Un de chaux et trois de sable

Tout ce qui précède semble très bien, mais il y a aussi une raison intéressante pour laquelle cette méthode d’entraînement, selon les sceptiques, ne devrait pas fonctionner. Comme vous le savez déjà, les meilleurs entraînements sont ceux qui sont spécifiques aux exigences de l’événement. Lors de la préparation d’une course de 5 km, les intervalles à un rythme de course de 5000 sont meilleurs pour les cadences de plus longue distance, c’est-à-dire à un rythme plus lent. De même, courir vaut mieux que pédaler pour se préparer à un événement où il faut courir et vice versa. À cet égard: Le Cross Training est relativement une perte de temps, car il ne peut jamais préparer les athlètes aussi bien que dans leurs entraînements plus spécifiques mécaniquement. L’idée générale est que les séances de Cross Training ne vous préparent pas aux exigences neuro-musculaires exactes de votre sport spécifique. Cela se produit parce que les systèmes musculaire et nerveux fonctionnent de manière contrastée dans chaque sport, activant chaque groupe musculaire différemment. Par exemple, les mollets sont les principaux muscles du coureur et ce n’est précisément pas le cas des cyclistes, un sport dans lequel les quadriceps mettent toute la viande sur le gril.

Néanmoins, gardez à l’esprit que cet aspect ne doit pas nécessairement être une si mauvaise chose. Les coureurs qui font du vélo peuvent améliorer suffisamment la force de leurs quadriceps pour être de véritables flèches dans les courses de montagne, ou ils peuvent améliorer leurs capacités de tampon «anaérobie» et quad au point où ils pourraient tolérer, avec une plus grande confort, vitesses de course plus élevées.

Il souligne également que l’équilibre des arguments en faveur du Cross Training opte définitivement pour l’idée que cette méthode est une bonne chose. Nous avons trois clés positives concernant les sessions Cross: une plus grande intensité dans les sessions, une meilleure composition corporelle et une plus grande force et un seul contre: la spécificité.

Ce 3 contre 1, est peut-être la raison pour laquelle la recherche scientifique a été très bienveillante sur le concept de Cross Training. Il y a maintenant quatre études différentes documentant les améliorations de la capacité de course, lorsque les participants de chaque étude (coureurs) ont utilisé le vélo dans leurs séances de Cross Training. Dans deux de ces études, les coureurs ont complètement remplacé la course à pied et le cyclisme. Dans les deux autres études, ils ont ajouté des séances de cyclisme à leurs programmes de course existants. D’autres études ont suggéré que l’escalier et l’aquarunning peuvent faire un bon travail pour préserver les capacités de course lorsque la course n’est pas possible.

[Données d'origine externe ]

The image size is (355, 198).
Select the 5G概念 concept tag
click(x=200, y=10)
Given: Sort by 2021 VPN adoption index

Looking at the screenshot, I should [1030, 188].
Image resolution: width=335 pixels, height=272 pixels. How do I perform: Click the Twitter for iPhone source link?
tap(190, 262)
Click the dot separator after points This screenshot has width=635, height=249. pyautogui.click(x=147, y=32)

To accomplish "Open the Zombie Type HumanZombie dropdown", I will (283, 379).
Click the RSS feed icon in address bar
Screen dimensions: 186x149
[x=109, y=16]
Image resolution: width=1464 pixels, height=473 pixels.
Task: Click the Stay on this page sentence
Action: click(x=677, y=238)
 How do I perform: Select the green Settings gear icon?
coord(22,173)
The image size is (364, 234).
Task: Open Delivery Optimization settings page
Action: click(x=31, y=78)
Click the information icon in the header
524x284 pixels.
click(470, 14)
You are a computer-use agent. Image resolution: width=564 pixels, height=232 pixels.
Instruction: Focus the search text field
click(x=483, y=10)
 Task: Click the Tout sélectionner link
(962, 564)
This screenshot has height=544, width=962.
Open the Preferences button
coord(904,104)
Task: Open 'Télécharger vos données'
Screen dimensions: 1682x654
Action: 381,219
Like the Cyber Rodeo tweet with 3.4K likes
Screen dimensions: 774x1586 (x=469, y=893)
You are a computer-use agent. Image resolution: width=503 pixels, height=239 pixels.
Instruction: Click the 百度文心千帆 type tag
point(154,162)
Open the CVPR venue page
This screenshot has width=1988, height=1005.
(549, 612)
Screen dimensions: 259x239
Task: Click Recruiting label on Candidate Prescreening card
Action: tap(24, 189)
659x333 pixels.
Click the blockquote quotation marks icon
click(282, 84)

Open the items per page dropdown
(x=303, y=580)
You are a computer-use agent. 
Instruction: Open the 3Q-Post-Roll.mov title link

Et nous n’avons pas encore mentionné celles-ci. avantages mentaux possibles du Cross Training. Si vous pouvez apprendre à tolérer un entraînement cycliste de haute intensité, vous pouvez probablement gérer la douleur qui accompagne la course à grande vitesse. De plus, il est important de considérer le scénario qui se présente avec un traumatisme musculaire. Ne vous y trompez pas, de nombreux coureurs font un excellent travail en écrasant leurs jambes. Ils courent quand ils sont fatigués, ils courent quand ils ont mal, ils courent si fort, ils ne laissent jamais vraiment leurs jambes récupérer complètement. Le passage de l’asphalte au vélo, peut au moins produire des récupérations partielles, car il évite les dommages qui peuvent apparaître dans les cellules musculaires des jambes lorsqu’un coureur fatigué et capricieux (peut-être aussi fou), décide que 21 kilomètres sont la chose à faire quand vous voulez vous mettre en forme.